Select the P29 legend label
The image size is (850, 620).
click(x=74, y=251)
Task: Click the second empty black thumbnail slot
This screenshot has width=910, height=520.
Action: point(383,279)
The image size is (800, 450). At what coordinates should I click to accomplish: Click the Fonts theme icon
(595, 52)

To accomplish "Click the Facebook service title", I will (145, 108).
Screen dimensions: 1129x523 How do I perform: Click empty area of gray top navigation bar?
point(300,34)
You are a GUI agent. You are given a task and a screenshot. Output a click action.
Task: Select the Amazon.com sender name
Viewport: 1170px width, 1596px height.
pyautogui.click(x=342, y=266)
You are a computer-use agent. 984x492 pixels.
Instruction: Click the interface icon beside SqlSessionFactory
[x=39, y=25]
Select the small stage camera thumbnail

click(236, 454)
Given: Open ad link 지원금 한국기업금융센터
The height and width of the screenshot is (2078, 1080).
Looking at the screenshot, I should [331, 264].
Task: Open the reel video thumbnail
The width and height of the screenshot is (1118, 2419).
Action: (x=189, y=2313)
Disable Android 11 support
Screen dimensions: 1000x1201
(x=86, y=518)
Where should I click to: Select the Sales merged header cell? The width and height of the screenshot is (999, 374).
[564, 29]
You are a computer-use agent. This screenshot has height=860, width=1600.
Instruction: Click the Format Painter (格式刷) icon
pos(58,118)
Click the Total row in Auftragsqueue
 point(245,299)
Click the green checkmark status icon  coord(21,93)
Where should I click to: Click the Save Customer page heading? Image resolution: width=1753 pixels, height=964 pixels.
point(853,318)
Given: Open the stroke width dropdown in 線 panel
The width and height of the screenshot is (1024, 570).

___

### Problem details
When a line in the material includes the word "agent", copy it out.

### Written reply
You are a GUI agent. You are given a task and a screenshot. Output a click action.
You are a computer-use agent. 984x492 pixels.
You are a computer-use agent. This screenshot has height=860, width=1600.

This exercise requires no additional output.